ベトナム人誤認逮捕(弁護士:下山田聖)
10月20日、8月に新宿区のドラッグストアで万引きをしたとして、20代のベトナム人男性が逮捕されました。
警視庁は、ドラッグストアの防犯カメラに写っていた映像から、犯人が万引き後に近くのホテルに入っていったことが判明したため、同ホテルの関係者からも話を聞き、同ベトナム人男性を逮捕したとのことです。
しかし、同男性は一貫して容疑を否認したため、改めて防犯カメラの映像を確認したところ、同じホテルに勤める他のベトナム人男性であったことが分かり、逮捕翌日の21日に人違いであったベトナム人男性を釈放し、24日に真犯人を逮捕した模様です。
法律上、逮捕というのは、捜査機関の請求を受けた裁判官が審査をし、裁判官が要件を満たすと判断した場合に発付する逮捕状をもとに行われます(通常逮捕)。
逮捕の要件は、①「被疑者が罪を犯したことを疑うに足りる相当な理由」と②「逮捕の必要」性があることをいいます。
②逮捕の必要性は、「被疑者の年齢及び境遇並びに犯罪の軽重及び態様その他諸般の事情に照らし、被疑者が逃亡する虞がなく、かつ罪証を隠滅する虞」等を意味します。
あくまでも、被疑者が真犯人であるのかどうかというのは裁判所が判断する事項ですので、「逮捕=犯人」という図式は当てはまりません。
しかし、現行の法制度のもとでは、逮捕は最大3日間、逮捕に引き続く勾留がなされれば最大20日間は、留置施設に身柄が留め置かれることとなり、外の社会との断絶を余儀なくされます。

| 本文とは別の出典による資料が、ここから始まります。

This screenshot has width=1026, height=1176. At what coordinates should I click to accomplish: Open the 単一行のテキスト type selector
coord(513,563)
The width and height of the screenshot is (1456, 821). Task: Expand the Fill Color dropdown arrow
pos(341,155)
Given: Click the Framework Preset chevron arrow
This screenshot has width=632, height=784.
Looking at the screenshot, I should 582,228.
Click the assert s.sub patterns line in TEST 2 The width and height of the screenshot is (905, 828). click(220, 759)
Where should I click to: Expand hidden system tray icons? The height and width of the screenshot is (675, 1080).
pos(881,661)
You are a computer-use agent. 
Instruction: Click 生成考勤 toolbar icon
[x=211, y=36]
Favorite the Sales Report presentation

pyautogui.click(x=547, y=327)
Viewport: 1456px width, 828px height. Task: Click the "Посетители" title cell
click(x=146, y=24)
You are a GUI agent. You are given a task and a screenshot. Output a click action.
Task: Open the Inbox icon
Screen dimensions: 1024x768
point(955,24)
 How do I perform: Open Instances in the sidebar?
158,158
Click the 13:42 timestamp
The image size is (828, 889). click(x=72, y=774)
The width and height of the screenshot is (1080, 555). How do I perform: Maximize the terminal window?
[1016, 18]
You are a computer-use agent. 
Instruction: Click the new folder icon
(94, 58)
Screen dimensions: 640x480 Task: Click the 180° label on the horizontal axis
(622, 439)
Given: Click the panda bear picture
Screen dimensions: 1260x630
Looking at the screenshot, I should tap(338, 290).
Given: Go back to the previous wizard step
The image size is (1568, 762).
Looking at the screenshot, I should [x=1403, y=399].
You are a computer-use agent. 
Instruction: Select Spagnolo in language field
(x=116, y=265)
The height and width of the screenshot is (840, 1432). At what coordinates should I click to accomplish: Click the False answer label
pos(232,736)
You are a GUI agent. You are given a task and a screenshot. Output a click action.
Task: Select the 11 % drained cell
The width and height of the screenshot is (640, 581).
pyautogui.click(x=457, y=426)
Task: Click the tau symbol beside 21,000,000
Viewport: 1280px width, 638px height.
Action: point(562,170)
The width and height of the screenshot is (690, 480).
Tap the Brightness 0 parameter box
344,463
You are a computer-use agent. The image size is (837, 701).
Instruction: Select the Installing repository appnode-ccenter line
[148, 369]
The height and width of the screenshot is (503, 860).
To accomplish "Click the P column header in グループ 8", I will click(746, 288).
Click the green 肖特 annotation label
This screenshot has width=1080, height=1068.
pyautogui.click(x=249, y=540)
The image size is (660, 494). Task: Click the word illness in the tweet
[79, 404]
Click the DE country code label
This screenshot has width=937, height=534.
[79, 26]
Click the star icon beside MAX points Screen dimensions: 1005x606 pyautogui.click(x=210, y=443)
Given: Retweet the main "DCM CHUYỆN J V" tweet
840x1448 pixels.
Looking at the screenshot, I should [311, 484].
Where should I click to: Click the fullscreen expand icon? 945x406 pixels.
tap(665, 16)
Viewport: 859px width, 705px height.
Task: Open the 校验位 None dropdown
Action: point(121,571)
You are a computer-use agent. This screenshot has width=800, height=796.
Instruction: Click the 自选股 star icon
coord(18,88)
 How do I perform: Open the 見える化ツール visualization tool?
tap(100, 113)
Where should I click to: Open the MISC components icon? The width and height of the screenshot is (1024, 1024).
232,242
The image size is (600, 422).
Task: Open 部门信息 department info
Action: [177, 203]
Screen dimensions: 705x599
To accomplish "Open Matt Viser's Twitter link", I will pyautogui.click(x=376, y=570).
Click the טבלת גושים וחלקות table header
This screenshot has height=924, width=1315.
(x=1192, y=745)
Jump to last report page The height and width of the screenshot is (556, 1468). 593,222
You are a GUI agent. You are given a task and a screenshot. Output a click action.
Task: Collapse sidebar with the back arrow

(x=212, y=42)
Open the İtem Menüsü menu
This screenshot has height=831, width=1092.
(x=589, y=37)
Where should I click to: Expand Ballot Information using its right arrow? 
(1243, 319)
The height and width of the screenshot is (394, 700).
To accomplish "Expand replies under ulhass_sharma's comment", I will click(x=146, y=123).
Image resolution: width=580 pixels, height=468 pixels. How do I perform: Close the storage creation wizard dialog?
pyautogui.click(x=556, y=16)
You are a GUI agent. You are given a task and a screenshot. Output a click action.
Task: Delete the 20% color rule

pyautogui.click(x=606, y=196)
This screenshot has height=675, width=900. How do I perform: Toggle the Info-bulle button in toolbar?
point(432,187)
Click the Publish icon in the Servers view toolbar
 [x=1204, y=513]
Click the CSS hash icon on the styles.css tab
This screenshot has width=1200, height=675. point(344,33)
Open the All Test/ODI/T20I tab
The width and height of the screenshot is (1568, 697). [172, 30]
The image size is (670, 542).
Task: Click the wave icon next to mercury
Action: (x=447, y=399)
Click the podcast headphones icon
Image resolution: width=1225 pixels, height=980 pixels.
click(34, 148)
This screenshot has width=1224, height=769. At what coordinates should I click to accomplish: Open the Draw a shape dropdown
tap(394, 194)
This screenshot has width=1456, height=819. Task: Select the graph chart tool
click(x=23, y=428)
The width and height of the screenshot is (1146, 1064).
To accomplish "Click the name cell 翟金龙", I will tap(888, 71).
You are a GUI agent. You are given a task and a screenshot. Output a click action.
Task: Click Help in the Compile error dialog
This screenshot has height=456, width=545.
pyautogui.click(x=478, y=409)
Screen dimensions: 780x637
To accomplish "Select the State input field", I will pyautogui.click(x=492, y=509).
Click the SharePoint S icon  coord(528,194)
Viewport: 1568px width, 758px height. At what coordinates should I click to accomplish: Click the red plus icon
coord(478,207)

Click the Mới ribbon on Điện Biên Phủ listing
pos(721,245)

そのため、逮捕された段階で、親族や勤務先等に大きな影響を与えることになり、有罪無罪が決まっていない段階であっても、相当の不利益を受けてしまうことになります。
誤認逮捕ということになれば、逮捕された方は多大な不利益を受けることになる反面、真犯人を取り逃がしてしまうことにもなりかねません。
今回のケースは、ベトナム人男性が複数勤務していたこと、関係者からの目撃証言の聴き取りが不十分であったことから発生した事案のようです。
捜査機関に対しては、再発防止のために、逮捕段階であっても証拠の精査、分析を徹底してもいただく必要があるでしょう。